Assignment
Search through the entries for the word "will" and copy every line that has it.

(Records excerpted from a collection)
'''

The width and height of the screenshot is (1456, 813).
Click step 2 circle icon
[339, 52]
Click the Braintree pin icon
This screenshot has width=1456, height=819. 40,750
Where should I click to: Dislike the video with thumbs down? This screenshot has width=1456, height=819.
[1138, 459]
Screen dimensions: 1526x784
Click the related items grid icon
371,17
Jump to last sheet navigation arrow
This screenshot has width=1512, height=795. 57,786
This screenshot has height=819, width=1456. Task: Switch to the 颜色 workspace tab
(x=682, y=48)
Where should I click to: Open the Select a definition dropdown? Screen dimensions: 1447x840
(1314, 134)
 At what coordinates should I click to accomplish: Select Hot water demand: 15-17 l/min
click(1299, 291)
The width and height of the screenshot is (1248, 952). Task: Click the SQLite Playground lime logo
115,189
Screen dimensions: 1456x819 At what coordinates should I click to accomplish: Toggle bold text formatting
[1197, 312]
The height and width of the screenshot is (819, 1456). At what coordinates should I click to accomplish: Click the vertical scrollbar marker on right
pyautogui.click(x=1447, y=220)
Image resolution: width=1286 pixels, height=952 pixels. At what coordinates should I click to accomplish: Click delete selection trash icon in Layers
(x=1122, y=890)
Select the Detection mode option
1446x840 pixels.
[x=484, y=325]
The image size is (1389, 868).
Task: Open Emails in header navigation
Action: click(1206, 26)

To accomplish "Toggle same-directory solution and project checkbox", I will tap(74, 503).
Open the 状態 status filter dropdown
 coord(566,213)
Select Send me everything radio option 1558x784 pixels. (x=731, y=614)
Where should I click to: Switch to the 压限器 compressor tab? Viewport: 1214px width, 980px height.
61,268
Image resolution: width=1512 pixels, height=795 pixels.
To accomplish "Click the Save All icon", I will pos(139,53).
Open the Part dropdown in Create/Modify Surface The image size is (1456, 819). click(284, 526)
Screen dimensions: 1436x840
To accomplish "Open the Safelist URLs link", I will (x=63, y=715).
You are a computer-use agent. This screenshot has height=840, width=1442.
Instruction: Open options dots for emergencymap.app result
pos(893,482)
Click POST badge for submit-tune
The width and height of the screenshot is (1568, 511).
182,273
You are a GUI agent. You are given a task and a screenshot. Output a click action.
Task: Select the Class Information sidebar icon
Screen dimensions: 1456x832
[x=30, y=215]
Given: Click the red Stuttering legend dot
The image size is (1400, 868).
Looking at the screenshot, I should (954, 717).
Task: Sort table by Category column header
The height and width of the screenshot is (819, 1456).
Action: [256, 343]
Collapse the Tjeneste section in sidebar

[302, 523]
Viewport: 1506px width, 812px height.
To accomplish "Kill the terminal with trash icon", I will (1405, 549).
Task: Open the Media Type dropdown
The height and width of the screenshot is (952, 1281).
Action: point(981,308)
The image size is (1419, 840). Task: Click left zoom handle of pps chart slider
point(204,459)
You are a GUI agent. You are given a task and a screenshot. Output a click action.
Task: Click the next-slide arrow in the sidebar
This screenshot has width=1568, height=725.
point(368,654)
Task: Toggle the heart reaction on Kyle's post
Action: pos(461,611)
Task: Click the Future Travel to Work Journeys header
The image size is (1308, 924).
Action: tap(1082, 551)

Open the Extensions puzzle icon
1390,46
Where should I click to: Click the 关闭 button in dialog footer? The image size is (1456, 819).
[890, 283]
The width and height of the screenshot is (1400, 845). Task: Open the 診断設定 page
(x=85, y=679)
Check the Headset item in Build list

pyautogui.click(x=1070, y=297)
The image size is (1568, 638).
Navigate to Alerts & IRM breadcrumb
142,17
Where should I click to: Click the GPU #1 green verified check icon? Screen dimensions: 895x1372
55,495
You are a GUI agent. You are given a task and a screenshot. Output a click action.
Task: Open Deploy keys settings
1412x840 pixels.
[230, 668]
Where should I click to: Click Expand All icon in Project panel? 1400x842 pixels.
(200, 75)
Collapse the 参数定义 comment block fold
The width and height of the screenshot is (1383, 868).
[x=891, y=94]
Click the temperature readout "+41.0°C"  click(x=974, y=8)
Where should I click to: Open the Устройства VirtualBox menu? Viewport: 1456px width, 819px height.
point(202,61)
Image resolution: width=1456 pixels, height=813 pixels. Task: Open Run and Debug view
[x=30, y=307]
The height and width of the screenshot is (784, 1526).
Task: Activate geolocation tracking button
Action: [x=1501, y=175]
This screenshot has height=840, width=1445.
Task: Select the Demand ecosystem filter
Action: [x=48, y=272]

'''

Problem solution
To accomplish "Toggle same-directory solution and project checkbox", I will tap(74, 503).
To accomplish "Click the Save All icon", I will pos(139,53).
To accomplish "Open the Safelist URLs link", I will (x=63, y=715).
To accomplish "Kill the terminal with trash icon", I will (1405, 549).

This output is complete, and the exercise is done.